Mas há uma brecha na teoria: se Roberto, depois de anos fumando maconha, tiver um câncer, o Estado terá que tratá-lo. O prejuízo seria coletivo. “O direito coletivo suplanta o individual. Todo mundo tem direito à propriedade, mas, se o Estado quer abrir uma avenida onde está sua casa, você vai ter que se mudar”, diz Wálter Maierovitch. Ou seja, se o simples uso da droga – não se trata aqui de crimes ou acidentes envolvendo usuários sob o efeito da droga, que são outra história – acarreta um custo social, o Estado teria o direito de se intrometer. Além disso, é dever do Estado proteger o cidadão. A obrigatoriedade do cinto de segurança segue o mesmo raciocínio.
“O detalhe”, diz Maierovitch, que é juiz aposentado, “é que há infrações cíveis, administrativas e criminais. O trato criminal serve para situações que geram intranqüilidade social, o que não é o caso do usuário de drogas.
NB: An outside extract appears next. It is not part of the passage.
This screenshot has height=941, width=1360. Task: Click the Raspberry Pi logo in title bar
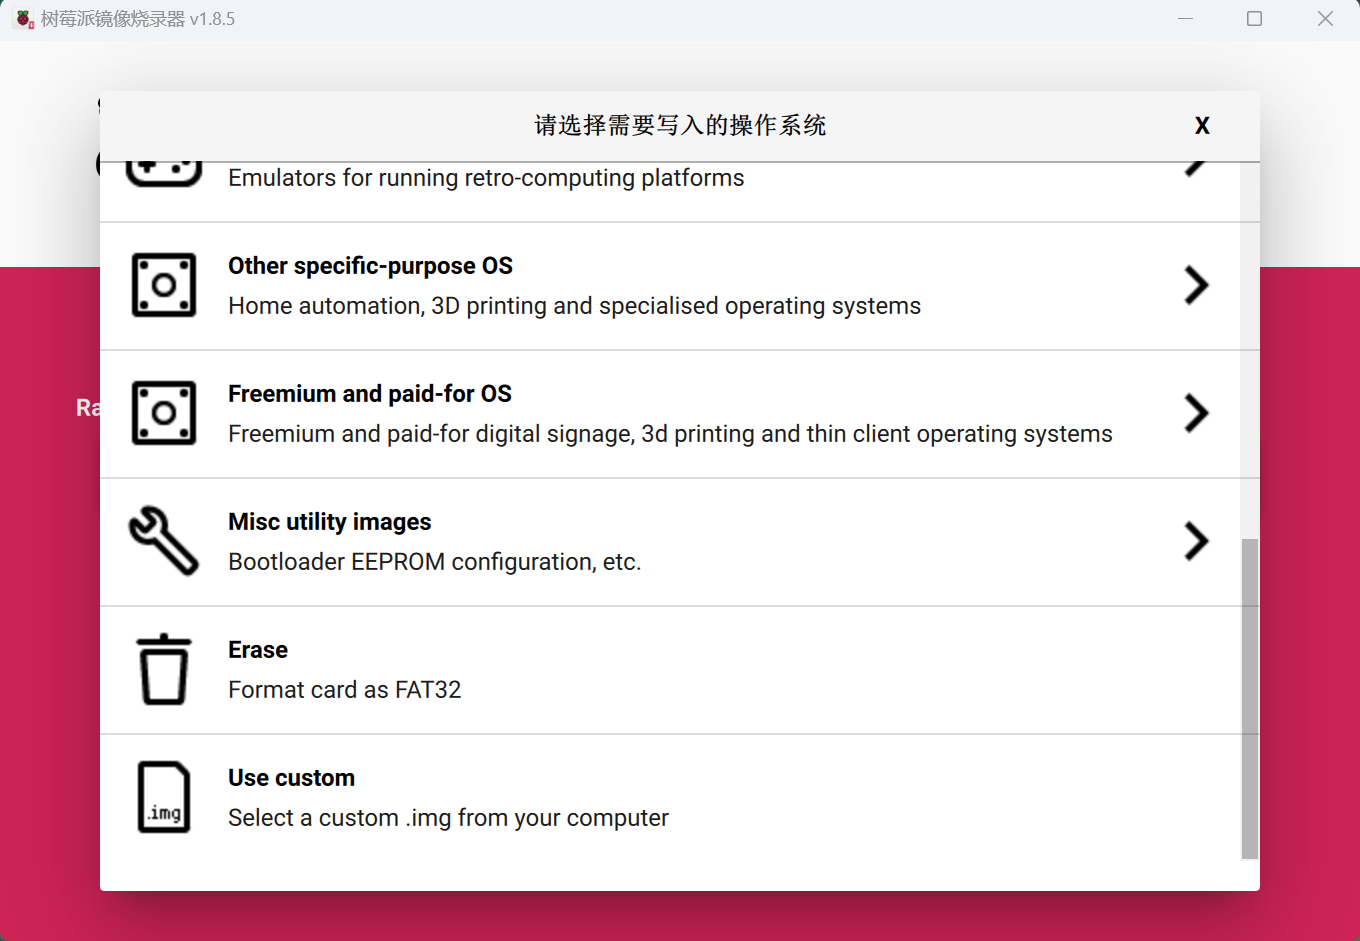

Ele deve ser resgatado, não criminalizado.”
É o que faz hoje Portugal, cuja legislação serve de modelo: lá, o porte de drogas é proibido, mas não criminalizado. A punição para os infratores é a mesma – para ficar no mesmo exemplo – de quem não usa cinto de segurança, ou seja, uma multa.
É preciso lembrar, porém, que o Estado em geral representa os interesses dos grupos mais influentes. “Nos Estados Unidos, a classe média, que tem grande influência sobre a opinião pública, tem muito medo de ver suas crianças envolvidas com drogas”, diz o cientista político Bruce Bagley.
Em muitos casos, e em especial no americano, os grupos mais próximos da burocracia são puritanos. “As drogas foram proscritas na América por americanos idealistas, que acreditavam que a natureza humana poderia ser tornada perfeita, que a virtude deve triunfar sobre o vício”, diz o historiador Richard Davenport-Hines.
Para o médico Fábio Mesquita, interesses econômicos também pesaram na decisão. “A maconha foi proibida, entre outras razões, por pressão da indústria farmacêutica, que produzia substâncias que disputavam com a erva o mercado dos remédios para abrir apetite, reduzir dor e enjôo.”
Para Milton Friedman, prêmio Nobel de Economia e defensor da legalização das drogas, a demora da burocracia oficial na correção da política contra as drogas é típica. “Em uma empresa privada, um programa fracassado é abortado assim que se detecta seu insucesso, para evitar prejuízo ainda maior. Um programa governamental ruim, não. Alega-se sempre que ele precisa ser um pouco diferente, um pouco maior e um pouco mais caro”, disse ele, em 1992, à revista alemã Der Spiegel.